## GIVEN DATA:
----------------------------------------

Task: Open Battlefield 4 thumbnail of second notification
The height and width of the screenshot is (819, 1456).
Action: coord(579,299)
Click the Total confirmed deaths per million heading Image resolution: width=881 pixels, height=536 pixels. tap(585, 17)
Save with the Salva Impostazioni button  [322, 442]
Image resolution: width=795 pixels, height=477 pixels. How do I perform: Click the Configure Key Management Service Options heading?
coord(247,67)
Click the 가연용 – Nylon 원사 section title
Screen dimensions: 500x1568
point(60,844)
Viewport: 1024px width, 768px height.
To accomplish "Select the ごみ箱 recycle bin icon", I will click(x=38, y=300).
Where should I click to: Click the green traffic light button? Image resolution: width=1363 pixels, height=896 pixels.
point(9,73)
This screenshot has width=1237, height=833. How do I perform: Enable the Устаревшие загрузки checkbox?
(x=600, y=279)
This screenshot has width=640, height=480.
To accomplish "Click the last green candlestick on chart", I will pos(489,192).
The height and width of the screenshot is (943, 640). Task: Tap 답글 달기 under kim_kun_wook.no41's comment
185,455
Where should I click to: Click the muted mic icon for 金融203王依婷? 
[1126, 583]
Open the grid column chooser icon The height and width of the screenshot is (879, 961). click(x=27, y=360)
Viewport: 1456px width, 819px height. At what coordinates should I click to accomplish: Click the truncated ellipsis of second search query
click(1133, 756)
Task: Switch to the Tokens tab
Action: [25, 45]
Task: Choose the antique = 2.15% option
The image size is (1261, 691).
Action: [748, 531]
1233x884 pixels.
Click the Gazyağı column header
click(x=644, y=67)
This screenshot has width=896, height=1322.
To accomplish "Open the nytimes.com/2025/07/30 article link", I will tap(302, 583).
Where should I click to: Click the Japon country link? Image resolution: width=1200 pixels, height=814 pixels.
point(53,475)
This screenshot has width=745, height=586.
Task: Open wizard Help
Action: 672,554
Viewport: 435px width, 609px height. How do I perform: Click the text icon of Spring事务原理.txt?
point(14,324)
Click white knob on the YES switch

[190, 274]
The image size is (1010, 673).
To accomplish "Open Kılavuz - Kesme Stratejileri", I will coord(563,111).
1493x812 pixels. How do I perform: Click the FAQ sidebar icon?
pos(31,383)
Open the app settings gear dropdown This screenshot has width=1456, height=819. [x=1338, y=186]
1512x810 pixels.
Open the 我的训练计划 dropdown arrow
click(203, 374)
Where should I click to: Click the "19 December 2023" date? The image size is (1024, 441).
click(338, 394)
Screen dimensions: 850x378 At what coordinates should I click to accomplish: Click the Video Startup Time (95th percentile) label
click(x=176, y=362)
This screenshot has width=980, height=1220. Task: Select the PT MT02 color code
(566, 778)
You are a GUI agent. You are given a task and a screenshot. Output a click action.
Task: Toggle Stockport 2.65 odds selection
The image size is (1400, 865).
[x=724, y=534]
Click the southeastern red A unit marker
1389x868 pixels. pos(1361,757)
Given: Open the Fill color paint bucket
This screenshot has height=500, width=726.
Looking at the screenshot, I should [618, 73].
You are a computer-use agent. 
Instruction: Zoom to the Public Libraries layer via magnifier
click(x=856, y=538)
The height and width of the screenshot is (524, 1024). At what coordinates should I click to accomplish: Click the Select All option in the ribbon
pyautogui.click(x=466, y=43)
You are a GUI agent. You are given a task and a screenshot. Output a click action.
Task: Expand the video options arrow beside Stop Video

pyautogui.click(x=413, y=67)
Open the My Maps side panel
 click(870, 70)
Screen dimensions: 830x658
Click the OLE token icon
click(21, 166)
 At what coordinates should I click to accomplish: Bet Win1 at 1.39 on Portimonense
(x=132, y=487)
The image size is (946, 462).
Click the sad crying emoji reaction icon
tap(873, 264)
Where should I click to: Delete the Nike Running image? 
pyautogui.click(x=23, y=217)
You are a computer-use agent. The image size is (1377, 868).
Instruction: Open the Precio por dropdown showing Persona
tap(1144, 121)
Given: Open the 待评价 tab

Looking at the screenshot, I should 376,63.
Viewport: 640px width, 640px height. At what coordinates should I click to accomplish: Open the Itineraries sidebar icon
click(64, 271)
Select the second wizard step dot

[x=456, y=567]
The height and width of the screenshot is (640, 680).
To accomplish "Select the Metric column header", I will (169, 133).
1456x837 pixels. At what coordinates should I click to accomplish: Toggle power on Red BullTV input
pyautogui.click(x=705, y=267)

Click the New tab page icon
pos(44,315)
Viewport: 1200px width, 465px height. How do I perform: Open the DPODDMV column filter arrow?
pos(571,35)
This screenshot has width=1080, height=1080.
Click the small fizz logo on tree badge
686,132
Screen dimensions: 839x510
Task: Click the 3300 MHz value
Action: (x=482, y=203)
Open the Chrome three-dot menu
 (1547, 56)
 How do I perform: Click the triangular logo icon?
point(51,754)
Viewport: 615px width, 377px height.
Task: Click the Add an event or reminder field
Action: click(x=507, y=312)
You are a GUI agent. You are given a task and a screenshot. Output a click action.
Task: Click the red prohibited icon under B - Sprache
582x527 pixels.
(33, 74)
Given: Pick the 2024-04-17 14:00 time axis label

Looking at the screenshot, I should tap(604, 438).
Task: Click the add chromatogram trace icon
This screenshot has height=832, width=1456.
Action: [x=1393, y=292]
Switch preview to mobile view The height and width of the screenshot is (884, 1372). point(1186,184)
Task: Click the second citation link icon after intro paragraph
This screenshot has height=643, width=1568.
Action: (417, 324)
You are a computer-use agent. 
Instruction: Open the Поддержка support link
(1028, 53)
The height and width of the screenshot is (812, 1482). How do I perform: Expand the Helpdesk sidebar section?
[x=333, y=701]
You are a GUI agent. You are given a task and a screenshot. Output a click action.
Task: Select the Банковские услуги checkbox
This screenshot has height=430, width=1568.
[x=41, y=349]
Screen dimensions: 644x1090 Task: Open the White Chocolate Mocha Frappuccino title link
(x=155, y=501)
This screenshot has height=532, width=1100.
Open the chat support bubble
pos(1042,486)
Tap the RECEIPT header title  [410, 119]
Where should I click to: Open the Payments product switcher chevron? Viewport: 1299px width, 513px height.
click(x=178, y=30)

----------------------------------------

## WHAT TO DO:
Restate the data above word for word. Leave nothing out.

## TASK RESULT:
Task: Open Battlefield 4 thumbnail of second notification
The height and width of the screenshot is (819, 1456).
Action: coord(579,299)
Click the Total confirmed deaths per million heading Image resolution: width=881 pixels, height=536 pixels. tap(585, 17)
Save with the Salva Impostazioni button  [322, 442]
Image resolution: width=795 pixels, height=477 pixels. How do I perform: Click the Configure Key Management Service Options heading?
coord(247,67)
Click the 가연용 – Nylon 원사 section title
Screen dimensions: 500x1568
point(60,844)
Viewport: 1024px width, 768px height.
To accomplish "Select the ごみ箱 recycle bin icon", I will click(x=38, y=300).
Where should I click to: Click the green traffic light button? Image resolution: width=1363 pixels, height=896 pixels.
point(9,73)
This screenshot has width=1237, height=833. How do I perform: Enable the Устаревшие загрузки checkbox?
(x=600, y=279)
This screenshot has width=640, height=480.
To accomplish "Click the last green candlestick on chart", I will pos(489,192).
The height and width of the screenshot is (943, 640). Task: Tap 답글 달기 under kim_kun_wook.no41's comment
185,455
Where should I click to: Click the muted mic icon for 金融203王依婷? 
[1126, 583]
Open the grid column chooser icon The height and width of the screenshot is (879, 961). click(x=27, y=360)
Viewport: 1456px width, 819px height. At what coordinates should I click to accomplish: Click the truncated ellipsis of second search query
click(1133, 756)
Task: Switch to the Tokens tab
Action: [25, 45]
Task: Choose the antique = 2.15% option
The image size is (1261, 691).
Action: [748, 531]
1233x884 pixels.
Click the Gazyağı column header
click(x=644, y=67)
This screenshot has width=896, height=1322.
To accomplish "Open the nytimes.com/2025/07/30 article link", I will tap(302, 583).
Where should I click to: Click the Japon country link? Image resolution: width=1200 pixels, height=814 pixels.
point(53,475)
This screenshot has width=745, height=586.
Task: Open wizard Help
Action: 672,554
Viewport: 435px width, 609px height. How do I perform: Click the text icon of Spring事务原理.txt?
point(14,324)
Click white knob on the YES switch

[190, 274]
The image size is (1010, 673).
To accomplish "Open Kılavuz - Kesme Stratejileri", I will coord(563,111).
1493x812 pixels. How do I perform: Click the FAQ sidebar icon?
pos(31,383)
Open the app settings gear dropdown This screenshot has width=1456, height=819. [x=1338, y=186]
1512x810 pixels.
Open the 我的训练计划 dropdown arrow
click(203, 374)
Where should I click to: Click the "19 December 2023" date? The image size is (1024, 441).
click(338, 394)
Screen dimensions: 850x378 At what coordinates should I click to accomplish: Click the Video Startup Time (95th percentile) label
click(x=176, y=362)
This screenshot has width=980, height=1220. Task: Select the PT MT02 color code
(566, 778)
You are a GUI agent. You are given a task and a screenshot. Output a click action.
Task: Toggle Stockport 2.65 odds selection
The image size is (1400, 865).
[x=724, y=534]
Click the southeastern red A unit marker
1389x868 pixels. pos(1361,757)
Given: Open the Fill color paint bucket
This screenshot has height=500, width=726.
Looking at the screenshot, I should [618, 73].
You are a computer-use agent. 
Instruction: Zoom to the Public Libraries layer via magnifier
click(x=856, y=538)
The height and width of the screenshot is (524, 1024). At what coordinates should I click to accomplish: Click the Select All option in the ribbon
pyautogui.click(x=466, y=43)
You are a GUI agent. You are given a task and a screenshot. Output a click action.
Task: Expand the video options arrow beside Stop Video

pyautogui.click(x=413, y=67)
Open the My Maps side panel
 click(870, 70)
Screen dimensions: 830x658
Click the OLE token icon
click(21, 166)
 At what coordinates should I click to accomplish: Bet Win1 at 1.39 on Portimonense
(x=132, y=487)
The image size is (946, 462).
Click the sad crying emoji reaction icon
tap(873, 264)
Where should I click to: Delete the Nike Running image? 
pyautogui.click(x=23, y=217)
You are a computer-use agent. The image size is (1377, 868).
Instruction: Open the Precio por dropdown showing Persona
tap(1144, 121)
Given: Open the 待评价 tab

Looking at the screenshot, I should 376,63.
Viewport: 640px width, 640px height. At what coordinates should I click to accomplish: Open the Itineraries sidebar icon
click(64, 271)
Select the second wizard step dot

[x=456, y=567]
The height and width of the screenshot is (640, 680).
To accomplish "Select the Metric column header", I will (169, 133).
1456x837 pixels. At what coordinates should I click to accomplish: Toggle power on Red BullTV input
pyautogui.click(x=705, y=267)

Click the New tab page icon
pos(44,315)
Viewport: 1200px width, 465px height. How do I perform: Open the DPODDMV column filter arrow?
pos(571,35)
This screenshot has width=1080, height=1080.
Click the small fizz logo on tree badge
686,132
Screen dimensions: 839x510
Task: Click the 3300 MHz value
Action: (x=482, y=203)
Open the Chrome three-dot menu
 (1547, 56)
 How do I perform: Click the triangular logo icon?
point(51,754)
Viewport: 615px width, 377px height.
Task: Click the Add an event or reminder field
Action: click(x=507, y=312)
You are a GUI agent. You are given a task and a screenshot. Output a click action.
Task: Click the red prohibited icon under B - Sprache
582x527 pixels.
(33, 74)
Given: Pick the 2024-04-17 14:00 time axis label

Looking at the screenshot, I should tap(604, 438).
Task: Click the add chromatogram trace icon
This screenshot has height=832, width=1456.
Action: [x=1393, y=292]
Switch preview to mobile view The height and width of the screenshot is (884, 1372). point(1186,184)
Task: Click the second citation link icon after intro paragraph
This screenshot has height=643, width=1568.
Action: (417, 324)
You are a computer-use agent. 
Instruction: Open the Поддержка support link
(1028, 53)
The height and width of the screenshot is (812, 1482). How do I perform: Expand the Helpdesk sidebar section?
[x=333, y=701]
You are a GUI agent. You are given a task and a screenshot. Output a click action.
Task: Select the Банковские услуги checkbox
This screenshot has height=430, width=1568.
[x=41, y=349]
Screen dimensions: 644x1090 Task: Open the White Chocolate Mocha Frappuccino title link
(x=155, y=501)
This screenshot has height=532, width=1100.
Open the chat support bubble
pos(1042,486)
Tap the RECEIPT header title  [410, 119]
Where should I click to: Open the Payments product switcher chevron? Viewport: 1299px width, 513px height.
click(x=178, y=30)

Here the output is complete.